##### TEKS BACAAN
Hampir seluruh media massa, aksi
masa buruh di beberapa kota besar menjadi berita yang hangat. Tepatnya tanggal
3 oktober 2012 hari rabu, berita itu masih mewarnai lembaran media. Tentu aksi
masa dilakukan tidak hanya diarahkan ke Pemerintahan Daerah, namun di kota
metropolitanpun diarahkan ke Istana Presiden,HI,DPR RI. Dan masa yang memadati
areal itu tidah hanya dari buruh di sekitar Jabotabek, namun terdiri dari
utusan daerah. Berbagai kecaman atas penguasa di lontarkan oleh para masa aksi buruh.
Bahkan teriakan SBY mundur dari kursi kekuasaan menjadi tuntutan para aksi
masa, bila tuntutan para buruh tak dikabulkan. Mereka akan terus melakukan
konsolidasi agar tuntutannya dikabulkan.
##########
## SOAL LATIHAN
Menurut teks bacaan tentang aksi massa buruh, pada tanggal berapa berita aksi itu masih mewarnai lembaran media?
##### CUPLIKAN DATA
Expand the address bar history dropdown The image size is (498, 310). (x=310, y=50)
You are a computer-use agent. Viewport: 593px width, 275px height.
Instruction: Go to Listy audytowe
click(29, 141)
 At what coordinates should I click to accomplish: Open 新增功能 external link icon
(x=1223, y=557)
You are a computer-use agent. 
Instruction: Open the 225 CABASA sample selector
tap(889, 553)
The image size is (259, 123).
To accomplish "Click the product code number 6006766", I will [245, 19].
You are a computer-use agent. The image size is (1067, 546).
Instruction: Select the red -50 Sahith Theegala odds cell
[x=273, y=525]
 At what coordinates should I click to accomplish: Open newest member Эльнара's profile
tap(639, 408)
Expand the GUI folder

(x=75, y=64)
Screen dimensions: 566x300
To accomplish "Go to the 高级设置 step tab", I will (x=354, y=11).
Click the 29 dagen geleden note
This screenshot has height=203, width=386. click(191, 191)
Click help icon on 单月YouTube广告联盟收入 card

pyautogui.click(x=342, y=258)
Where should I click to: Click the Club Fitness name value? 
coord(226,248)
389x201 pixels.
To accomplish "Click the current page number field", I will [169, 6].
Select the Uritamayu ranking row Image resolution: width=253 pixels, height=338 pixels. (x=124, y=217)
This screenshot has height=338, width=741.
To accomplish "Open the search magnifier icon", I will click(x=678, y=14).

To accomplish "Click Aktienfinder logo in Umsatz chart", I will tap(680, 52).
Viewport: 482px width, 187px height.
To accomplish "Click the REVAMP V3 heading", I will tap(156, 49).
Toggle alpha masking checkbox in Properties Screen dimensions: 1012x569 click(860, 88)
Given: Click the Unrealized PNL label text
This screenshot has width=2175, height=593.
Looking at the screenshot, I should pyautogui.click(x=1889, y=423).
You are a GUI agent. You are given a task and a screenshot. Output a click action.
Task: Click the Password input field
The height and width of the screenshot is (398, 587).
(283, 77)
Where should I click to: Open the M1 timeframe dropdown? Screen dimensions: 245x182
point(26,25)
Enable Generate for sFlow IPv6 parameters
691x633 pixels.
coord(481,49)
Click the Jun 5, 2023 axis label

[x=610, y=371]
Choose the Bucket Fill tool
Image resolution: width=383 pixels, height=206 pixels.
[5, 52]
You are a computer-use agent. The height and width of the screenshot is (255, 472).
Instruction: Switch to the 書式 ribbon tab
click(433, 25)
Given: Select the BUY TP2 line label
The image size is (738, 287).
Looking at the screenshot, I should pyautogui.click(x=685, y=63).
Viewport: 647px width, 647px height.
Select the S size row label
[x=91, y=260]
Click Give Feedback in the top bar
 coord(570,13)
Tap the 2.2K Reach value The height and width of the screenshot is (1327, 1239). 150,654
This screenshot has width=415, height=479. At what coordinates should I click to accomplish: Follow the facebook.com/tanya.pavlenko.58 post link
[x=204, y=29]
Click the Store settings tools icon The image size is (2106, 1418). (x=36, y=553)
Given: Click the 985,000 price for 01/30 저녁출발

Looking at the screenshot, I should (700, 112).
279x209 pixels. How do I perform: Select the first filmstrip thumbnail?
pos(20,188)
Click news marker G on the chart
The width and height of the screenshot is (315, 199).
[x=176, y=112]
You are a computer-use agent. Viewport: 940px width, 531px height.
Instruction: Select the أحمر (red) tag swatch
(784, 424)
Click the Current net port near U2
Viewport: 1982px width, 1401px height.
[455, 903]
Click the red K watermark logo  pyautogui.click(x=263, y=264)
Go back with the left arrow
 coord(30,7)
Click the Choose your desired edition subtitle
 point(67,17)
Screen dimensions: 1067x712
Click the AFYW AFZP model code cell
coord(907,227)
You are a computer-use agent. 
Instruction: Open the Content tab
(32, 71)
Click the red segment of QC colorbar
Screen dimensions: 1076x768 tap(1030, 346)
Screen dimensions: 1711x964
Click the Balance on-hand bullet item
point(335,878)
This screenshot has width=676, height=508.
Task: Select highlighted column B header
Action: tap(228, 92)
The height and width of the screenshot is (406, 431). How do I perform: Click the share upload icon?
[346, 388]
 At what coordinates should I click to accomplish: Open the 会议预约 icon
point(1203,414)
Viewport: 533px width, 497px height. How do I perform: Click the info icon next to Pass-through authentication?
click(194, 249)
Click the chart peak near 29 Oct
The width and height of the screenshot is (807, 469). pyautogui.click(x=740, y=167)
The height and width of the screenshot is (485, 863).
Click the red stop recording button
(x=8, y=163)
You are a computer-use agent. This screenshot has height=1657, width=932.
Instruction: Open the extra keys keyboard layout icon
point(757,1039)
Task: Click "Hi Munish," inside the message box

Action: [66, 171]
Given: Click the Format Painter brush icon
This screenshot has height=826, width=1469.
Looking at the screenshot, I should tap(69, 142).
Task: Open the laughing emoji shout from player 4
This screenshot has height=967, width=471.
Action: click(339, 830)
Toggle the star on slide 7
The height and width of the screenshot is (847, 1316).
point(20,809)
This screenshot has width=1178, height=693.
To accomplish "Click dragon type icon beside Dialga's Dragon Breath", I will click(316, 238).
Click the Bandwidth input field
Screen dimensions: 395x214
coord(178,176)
##########
## JAWABAN LATIHAN
Pada hari Rabu, 3 Oktober 2012.